我有一个大约 50GB 的 fit 文件,其中包含多个 HDU,它们都具有相同的格式:一个 (1E5 x 1E6) 数组,其中包含 1E5 个对象和 1E6 个时间戳。HDU 描述了不同的物理属性,例如通量、RA、DEC 等。我只想从每个 HDU 中读取 5 个对象(即 (5 x 1E6) 阵列)。
python 2.7,astropy 1.0.3,linux x86_64
到目前为止,我尝试了很多我发现的建议,但没有任何效果。我最好的方法仍然是:
#the five objects I want to read out
obj_list = ['Star1','Star15','Star700','Star2000','Star5000']
dic = {}
with fits.open(fname, memmap=True, do_not_scale_image_data=True) as hdulist:
# There is a special HDU 'OBJECTS' which is an (1E5 x 1) array and contains the info which index in the fits file corresponds to which object.
# First, get the indices of the rows that describe the objects in the fits file (not necessarily in order!)
ind_objs = np.in1d(hdulist['OBJECTS'].data, obj_list, assume_unique=True).nonzero()[0] #indices of the candidates
# Second, read out the 5 object's time series
dic['FLUX'] = hdulist['FLUX'].data[ind_objs] # (5 x 1E6) array
dic['RA'] = hdulist['RA'].data[ind_objs] # (5 x 1E6) array
dic['DEC'] = hdulist['DEC'].data[ind_objs] # (5 x 1E6) array
此代码适用于高达 ~20 GB 的文件,运行良好且快速,但对于较大的文件会耗尽内存(较大的文件仅包含更多对象,而不包含更多时间戳)。我不明白为什么 - astropy.io.fits 本质上使用 mmap 并且据我了解应该只将 (5x1E6) 数组加载到内存中?因此独立于文件大小,我想读出的内容总是相同的大小。
编辑 - 这是错误消息:
dic['RA'] = hdulist['RA'].data[ind_objs] # (5 x 1E6) array
File "/usr/local/python/lib/python2.7/site-packages/astropy-1.0.3-py2.7-linux-x86_64.egg/astropy/utils/decorators.py", line 341, in __get__
val = self._fget(obj)
File "/usr/local/python/lib/python2.7/site-packages/astropy-1.0.3-py2.7-linux-x86_64.egg/astropy/io/fits/hdu/image.py", line 239, in data
data = self._get_scaled_image_data(self._data_offset, self.shape)

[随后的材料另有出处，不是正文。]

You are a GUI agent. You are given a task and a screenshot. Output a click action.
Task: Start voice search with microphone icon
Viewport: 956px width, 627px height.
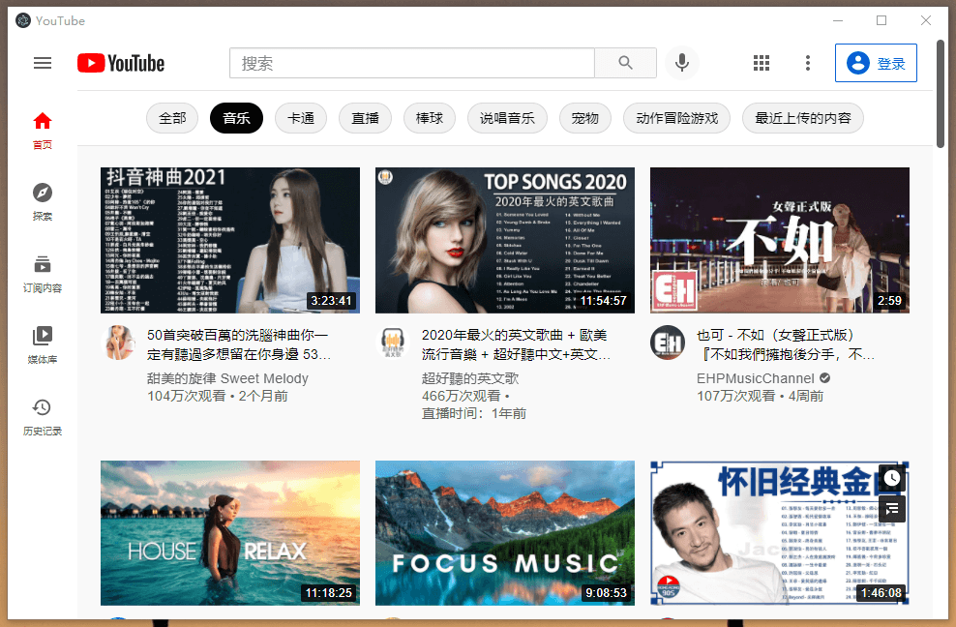[681, 63]
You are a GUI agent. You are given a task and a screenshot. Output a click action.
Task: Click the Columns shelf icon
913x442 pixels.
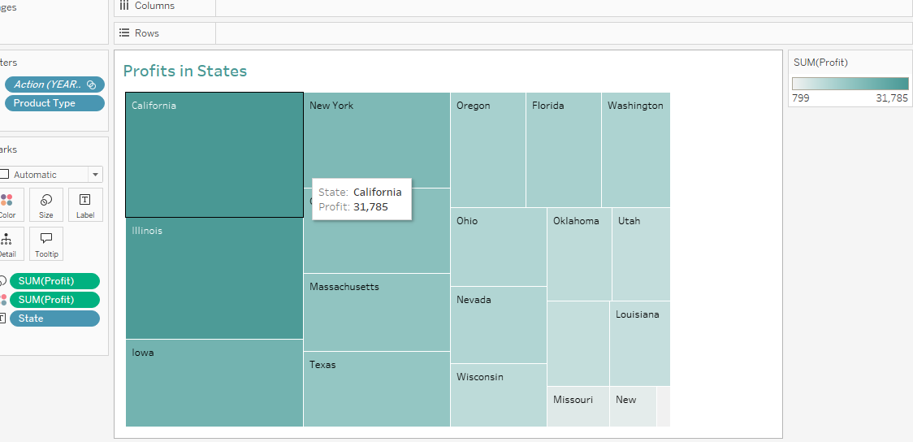(123, 5)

File "/usr/local/python/lib/python2.7/site-packages/astropy-1.0.3-py2.7-linux-x86_64.egg/astropy/io/fits/hdu/image.py", line 585, in _get_scaled_image_data
raw_data = self._get_raw_data(shape, code, offset)
File "/usr/local/python/lib/python2.7/site-packages/astropy-1.0.3-py2.7-linux-x86_64.egg/astropy/io/fits/hdu/base.py", line 523, in _get_raw_data
return self._file.readarray(offset=offset, dtype=code, shape=shape)
File "/usr/local/python/lib/python2.7/site-packages/astropy-1.0.3-py2.7-linux-x86_64.egg/astropy/io/fits/file.py", line 248, in readarray
shape=shape).view(np.ndarray)
File "/usr/local/python/lib/python2.7/site-packages/numpy/core/memmap.py", line 254, in __new__
mm = mmap.mmap(fid.fileno(), bytes, access=acc, offset=start)
mmap.error: [Errno 12] Cannot allocate memory
编辑 2:谢谢,我现在包含了建议,它使我能够处理高达 50GB 的适合文件。新代码:
#the five objects I want to read out
obj_list = ['Star1','Star15','Star700','Star2000','Star5000']
dic = {}
with fits.open(fname, mode='denywrite', memmap=True, do_not_scale_image_data=True) as hdulist:
# There is a special HDU 'OBJECTS' which is an (1E5 x 1) array and contains the info which index in the fits file corresponds to which object.
# First, get the indices of the rows that describe the objects in the fits file (not necessarily in order!)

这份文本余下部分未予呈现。